* Exercise aim
Exact copy, pictures excluded: please retype the lines from the start of the material through the line containing "Viewport: 448px width, 381px height.", both ends included, and nothing more.

* Information given
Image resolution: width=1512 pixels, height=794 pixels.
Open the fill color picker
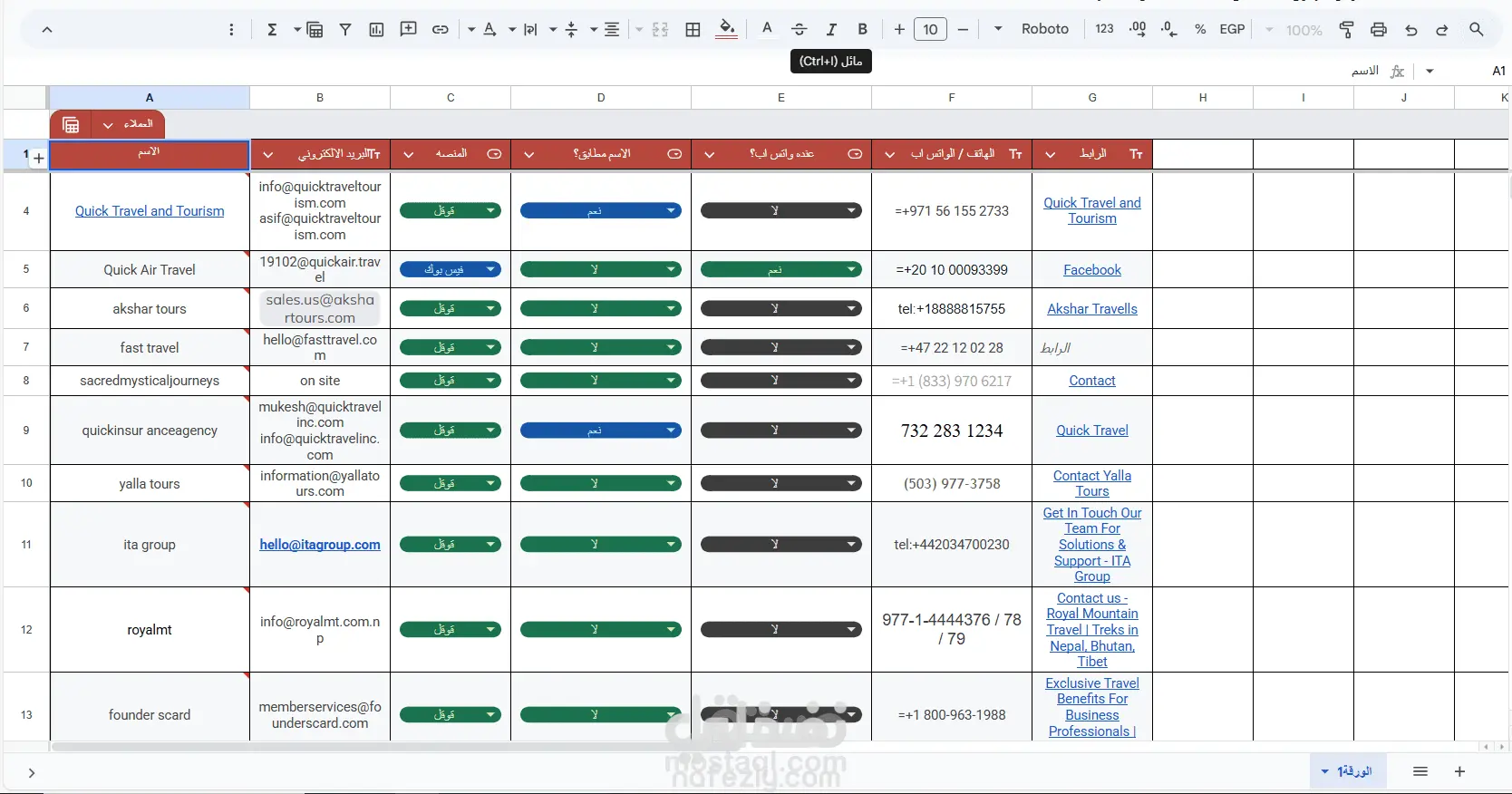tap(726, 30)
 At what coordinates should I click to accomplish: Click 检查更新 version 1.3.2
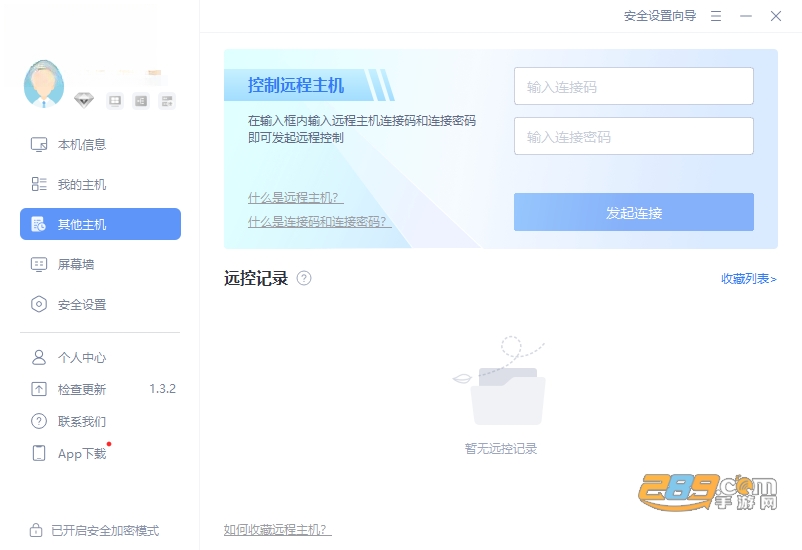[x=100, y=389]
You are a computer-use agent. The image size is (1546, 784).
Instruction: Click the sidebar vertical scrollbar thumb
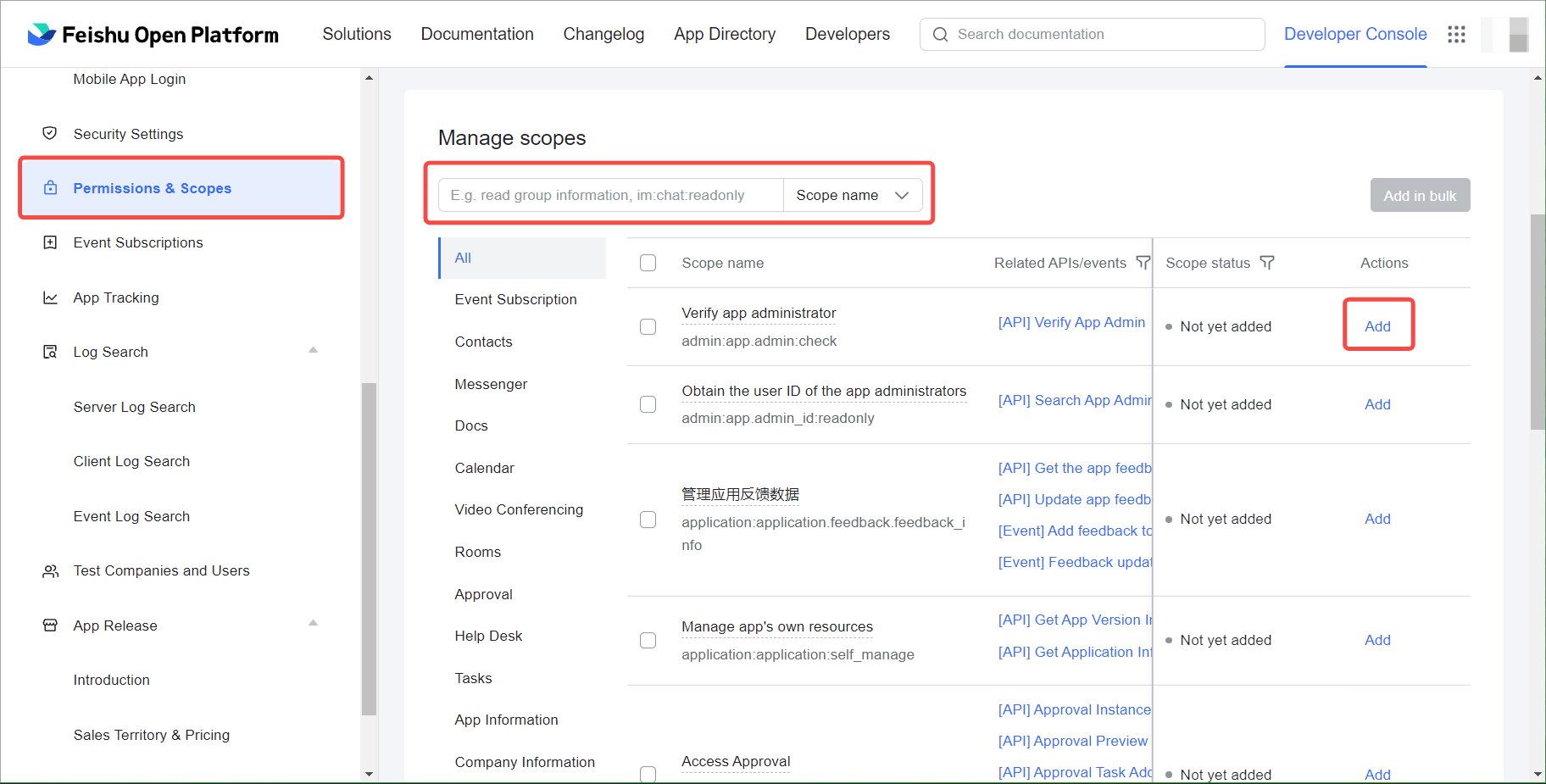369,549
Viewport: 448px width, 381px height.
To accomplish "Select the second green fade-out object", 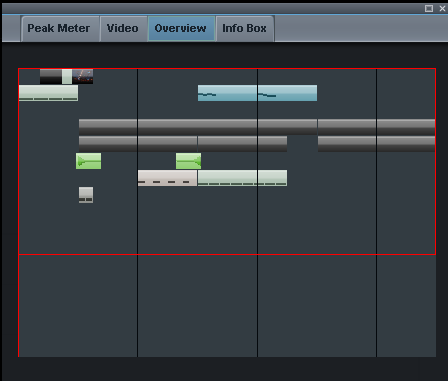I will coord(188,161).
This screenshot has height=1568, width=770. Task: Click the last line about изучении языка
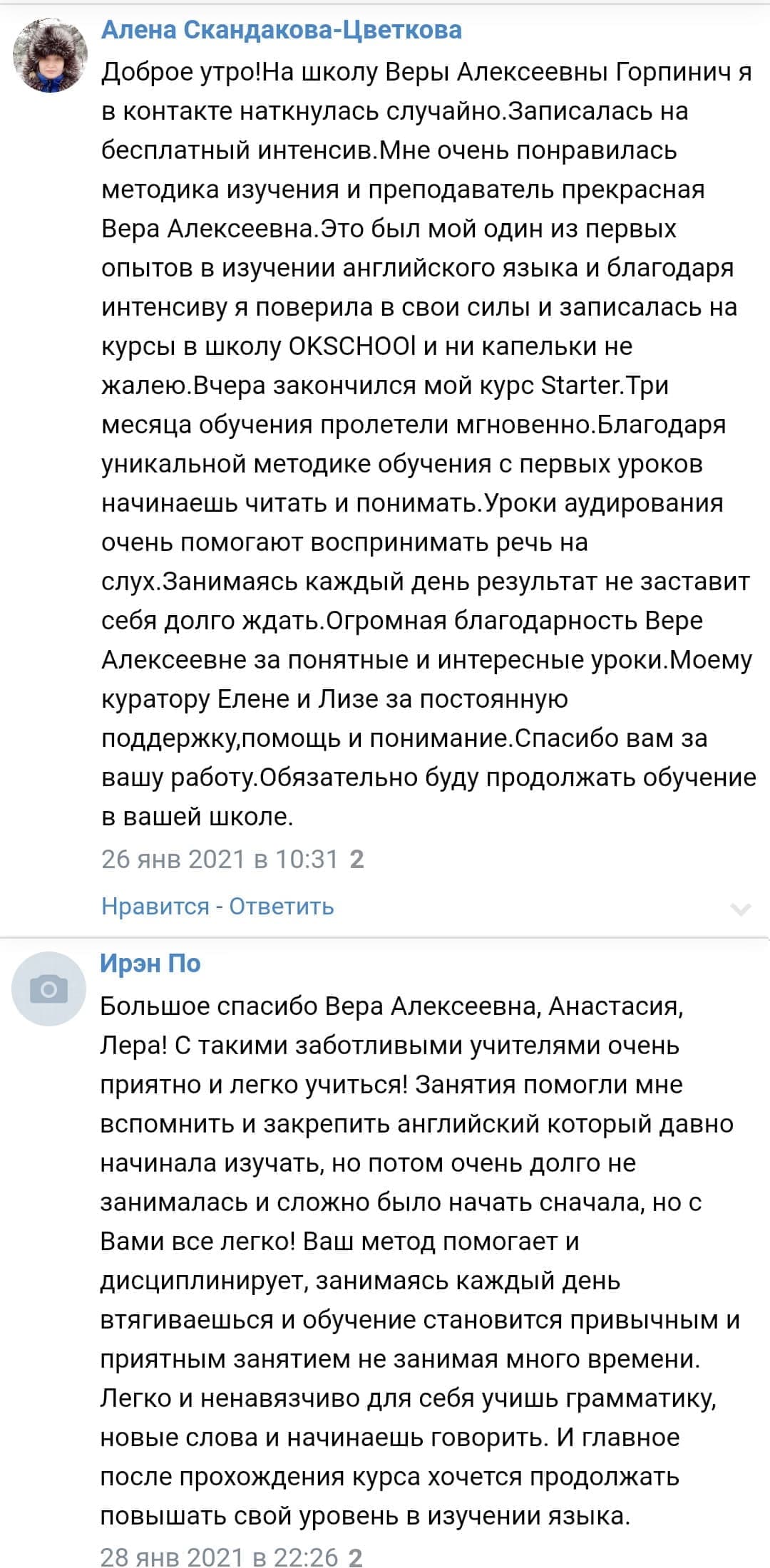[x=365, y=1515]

* Response to the task
Image resolution: width=1512 pixels, height=794 pixels.
Open the fill color picker
tap(726, 30)
 At what coordinates should I click to accomplish: Click 检查更新 version 1.3.2
[x=100, y=389]
You are a computer-use agent. The image size is (1546, 784).
Instruction: Click the sidebar vertical scrollbar thumb
369,549
Viewport: 448px width, 381px height.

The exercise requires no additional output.